The model used existing data from several sources. Hospitalizations by age, sex, race and ethnicity came from the CDC’s COVID-NET system, which tracks COVID-19 hospitalizations in 14 participating states. Data on national COVID-19 hospitalizations came from The COVID Tracking Project, a volunteer organization that collects data from all 50 states on the COVID-19 outbreak in the U.S. These two datasets were combined to estimate COVID-19 hospitalizations at the national level by population sub-groups. The data on the national distribution of the four conditions came from the most recent National Health and Nutrition Examination Survey (NHANES), a nationally representative study in which participants undergo medical examinations and laboratory tests. Data on the association between COVID-19 hospitalizations and each of the four conditions came from a study on factors associated with hospital admission among people with COVID-19 in New York City.

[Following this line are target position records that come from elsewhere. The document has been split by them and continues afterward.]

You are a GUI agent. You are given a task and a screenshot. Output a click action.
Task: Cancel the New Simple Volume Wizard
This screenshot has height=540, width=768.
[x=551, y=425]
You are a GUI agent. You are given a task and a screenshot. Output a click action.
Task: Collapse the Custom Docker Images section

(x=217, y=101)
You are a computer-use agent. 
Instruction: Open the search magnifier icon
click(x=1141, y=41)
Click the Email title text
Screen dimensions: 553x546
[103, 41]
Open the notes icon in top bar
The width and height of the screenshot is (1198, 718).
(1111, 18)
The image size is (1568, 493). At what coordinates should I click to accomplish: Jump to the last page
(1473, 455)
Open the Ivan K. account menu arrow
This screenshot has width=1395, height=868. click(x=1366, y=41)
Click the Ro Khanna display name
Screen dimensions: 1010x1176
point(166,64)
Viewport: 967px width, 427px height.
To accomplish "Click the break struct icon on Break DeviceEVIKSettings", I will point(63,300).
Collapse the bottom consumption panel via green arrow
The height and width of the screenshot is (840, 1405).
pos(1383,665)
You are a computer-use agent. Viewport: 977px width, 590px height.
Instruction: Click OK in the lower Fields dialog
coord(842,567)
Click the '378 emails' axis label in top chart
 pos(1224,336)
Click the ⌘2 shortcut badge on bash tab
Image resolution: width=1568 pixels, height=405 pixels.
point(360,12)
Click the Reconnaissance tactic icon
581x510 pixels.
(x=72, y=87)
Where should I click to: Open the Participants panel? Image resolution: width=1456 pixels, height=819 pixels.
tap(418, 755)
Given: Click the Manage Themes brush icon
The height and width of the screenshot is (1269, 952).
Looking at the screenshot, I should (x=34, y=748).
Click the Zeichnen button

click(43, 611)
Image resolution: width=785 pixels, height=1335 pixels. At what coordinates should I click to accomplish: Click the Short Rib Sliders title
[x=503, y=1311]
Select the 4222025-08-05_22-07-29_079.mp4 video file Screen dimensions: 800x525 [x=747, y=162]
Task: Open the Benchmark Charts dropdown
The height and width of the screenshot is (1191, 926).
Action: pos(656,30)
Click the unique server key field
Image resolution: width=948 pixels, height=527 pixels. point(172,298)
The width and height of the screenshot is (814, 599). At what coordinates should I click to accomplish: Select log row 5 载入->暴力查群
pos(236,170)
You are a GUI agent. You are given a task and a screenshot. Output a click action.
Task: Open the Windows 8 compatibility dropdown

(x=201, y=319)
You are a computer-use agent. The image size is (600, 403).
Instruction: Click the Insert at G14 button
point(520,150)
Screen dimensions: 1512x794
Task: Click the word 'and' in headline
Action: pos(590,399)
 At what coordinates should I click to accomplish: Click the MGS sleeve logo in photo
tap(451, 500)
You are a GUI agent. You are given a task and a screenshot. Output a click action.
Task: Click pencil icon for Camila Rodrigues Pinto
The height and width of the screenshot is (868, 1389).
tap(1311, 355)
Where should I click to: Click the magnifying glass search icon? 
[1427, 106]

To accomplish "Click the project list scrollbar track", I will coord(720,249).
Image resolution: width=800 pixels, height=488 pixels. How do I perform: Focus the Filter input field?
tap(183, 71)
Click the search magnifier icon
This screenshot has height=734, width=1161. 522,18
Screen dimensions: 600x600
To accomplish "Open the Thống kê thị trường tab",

The authors note that association does not equal causation, and the modeling approach does not prove reductions in the four conditions will reduce COVID-19 hospitalizations. Assumptions were based on limited available data on the cardiometabolic condition distribution among COVID-19 infected U.S. adults, the demographic breakdown of COVID-19 hospitalizations nationally, and the strongest evidence to date on links between cardiometabolic conditions and poor COVID-19 outcomes.


Additional authors on the study are Frederick Cudhea and Renata Micha at the Friedman School, and Junxiu Liu, a postdoctoral scholar at the Friedman School at the time of the study, now assistant professor at the Icahn School of Medicine at Mount Sinai.


This work was supported by two awards from the National Institutes of Health’s National Heart, Lung, and Blood Institute (R01HL130735 and R01HL115189). The content is solely the responsibility of the authors and does not necessarily represent the official views of the National Institutes of Health. See the study for conflicts of interest.

Reference: “Coronavirus Disease 2019 Hospitalizations Attributable to Cardiometabolic Conditions in the United States: A Comparative Risk Assessment Analysis” by Meghan O’Hearn, Junxiu Liu, Frederick Cudhea, Renata Micha and Dariush Mozaffarian, 25 February 2021, Journal of the American Heart Association.